Just as Christ did not give us a Nicene explanation for the Incarnation or a Chalcedonian explanation for the Trinity as decreed by those councils—and that Christians now take for granted—it’s within his right as God to not establish from whole cloth a fully formed magisterial ecclesial structure. He may, in his divine providence, allow that institution’s self-understanding to develop over time as it deals with other matters, such as, say, surviving.

Nevertheless, there are manifold examples supporting the pre-eminent authority of the bishop of Rome in the earliest centuries of the Church. Just read the First Epistle of Clement to the Corinthians, St. Ignatius of Antioch’s Epistle to the Romans, or the writings of St. Dionysius of Corinth, St. Irenaeus, St. Augustine, and St. Jerome, among other Christian thinkers in the early centuries.

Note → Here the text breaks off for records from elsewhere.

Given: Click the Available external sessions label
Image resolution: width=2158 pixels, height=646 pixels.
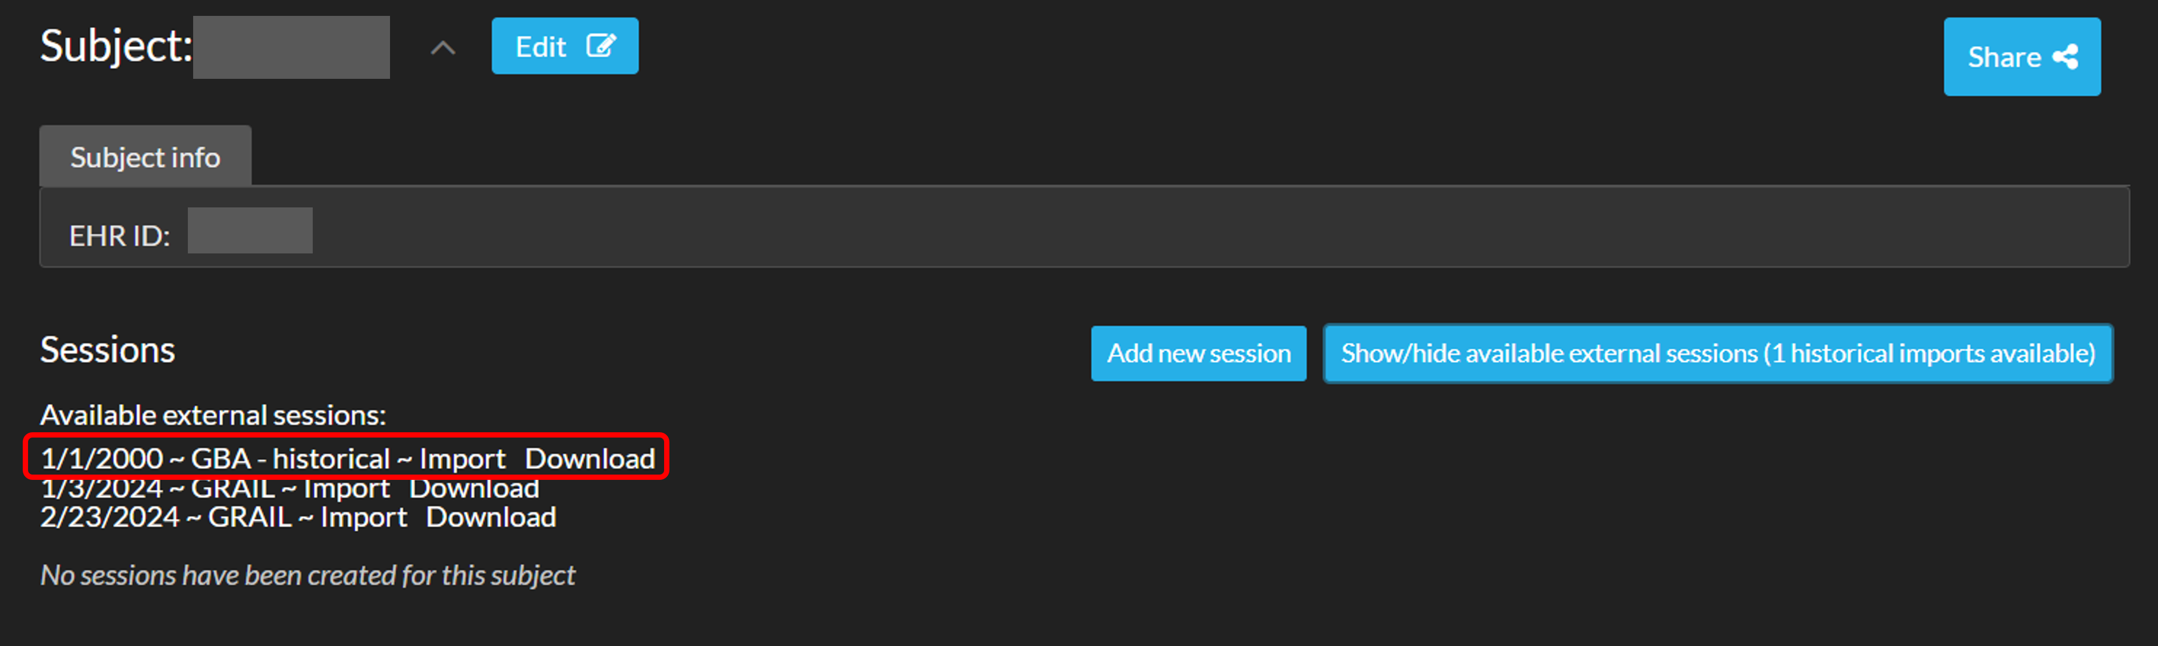Looking at the screenshot, I should (213, 416).
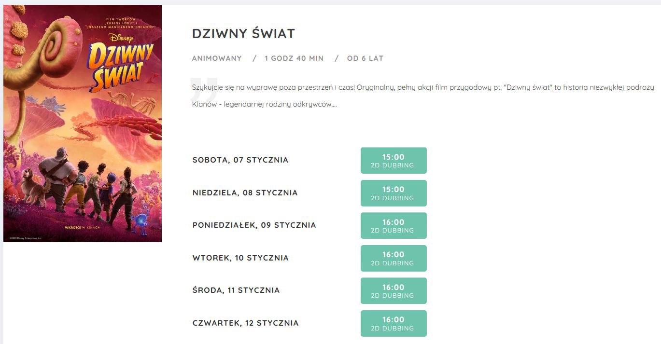661x344 pixels.
Task: Click the WTOREK, 10 STYCZNIA date label
Action: pyautogui.click(x=240, y=258)
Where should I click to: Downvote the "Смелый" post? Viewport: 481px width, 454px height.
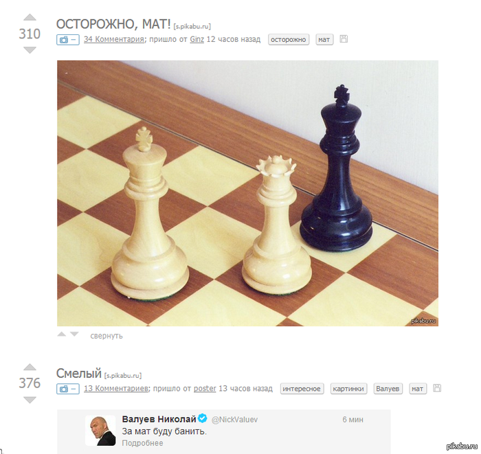coord(30,400)
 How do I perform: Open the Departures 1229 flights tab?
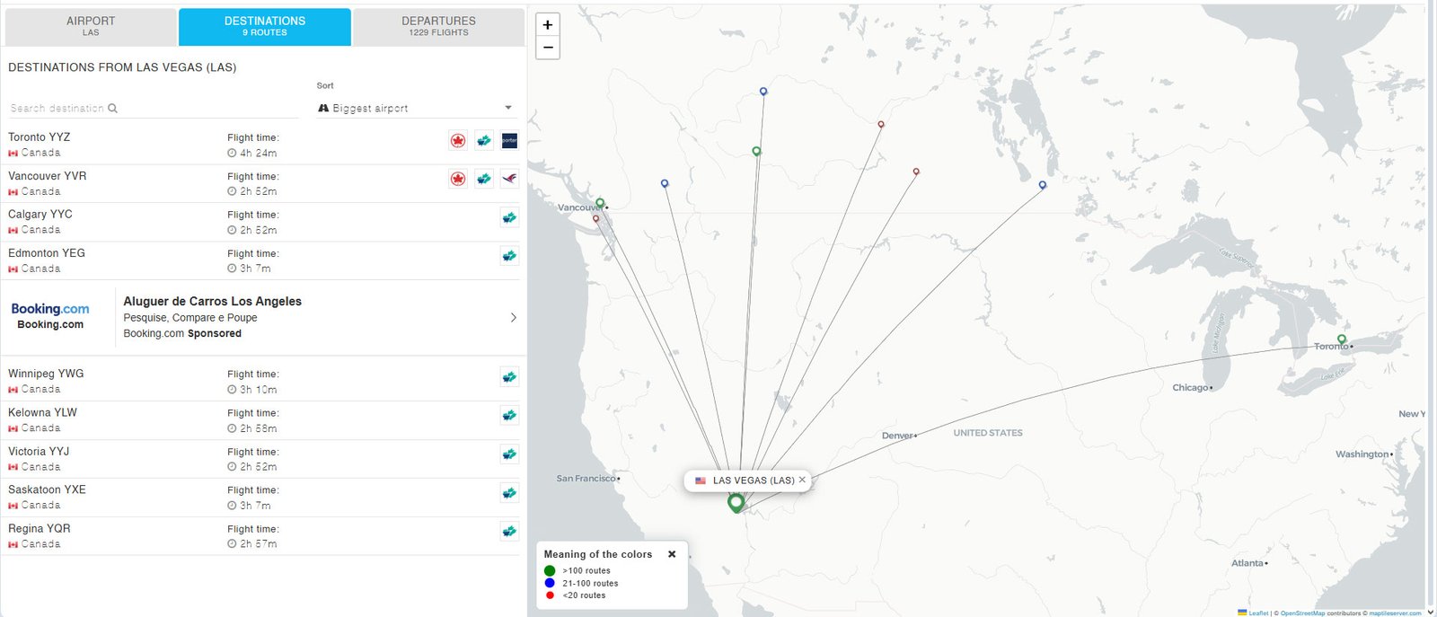coord(438,26)
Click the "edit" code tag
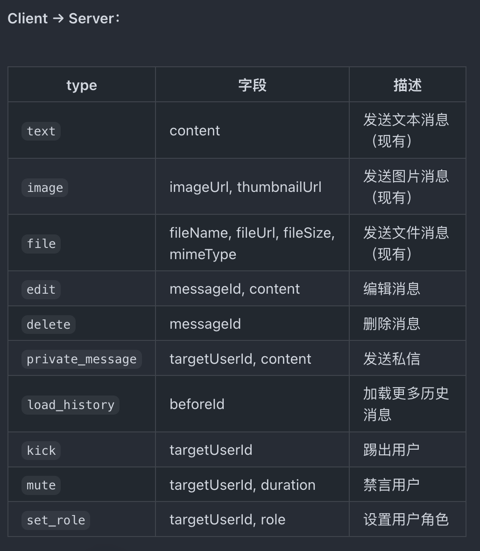 (x=41, y=290)
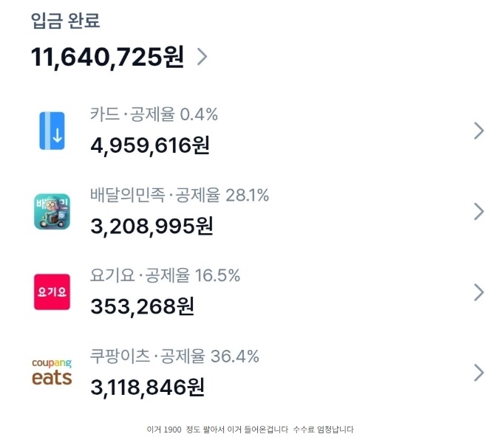Expand the total deposit amount chevron

click(202, 57)
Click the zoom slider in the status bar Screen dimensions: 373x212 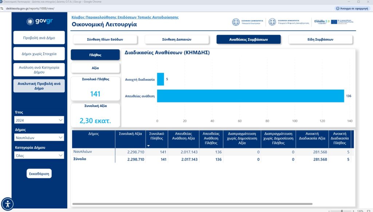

Secondly, Cooper misinterprets the Catholic position on biblical interpretation. The position is not, and has never been, that there is no point in seeking to persuade other self-identifying Christians with arguments derived from Scripture. Rather, the Catholic position is that debates among Christians cannot be definitively resolved without recourse to an extrabiblical ecclesial authority. That is so because Scripture is not so clear that any individual Christian, even one humbly and prayerfully approaching the Bible, is competent to divine its meaning on all essential Christian doctrines.

That said, in any debate of good will, the first step is to identify common ground and seek to persuade our interlocutor based on shared premises. Thus, it is entirely fitting for Catholics to seek to persuade other Christians by appealing to Scripture, albeit with the recognition that for a variety of reasons, it may not be sufficient, and that one may need to identify and address premises that are not shared, such as the divergence between Catholics and Protestants on the relative clarity of Scripture.

Athanasius sought to persuade other Christians of his position on the Incarnation by appealing to Scripture. Yet he (and plenty of other early Church Fathers) also cited Tradition and the Magisterium to support their doctrinal positions. That the early Church Fathers did not exclusively or de facto appeal to the bishop of Rome or the Church’s nascent conception of magisterial ecclesial authority has everything to do with historical realities—and how God deigns to work through finite, historically conditioned human institutions—and not with some alleged incoherence in Catholicism.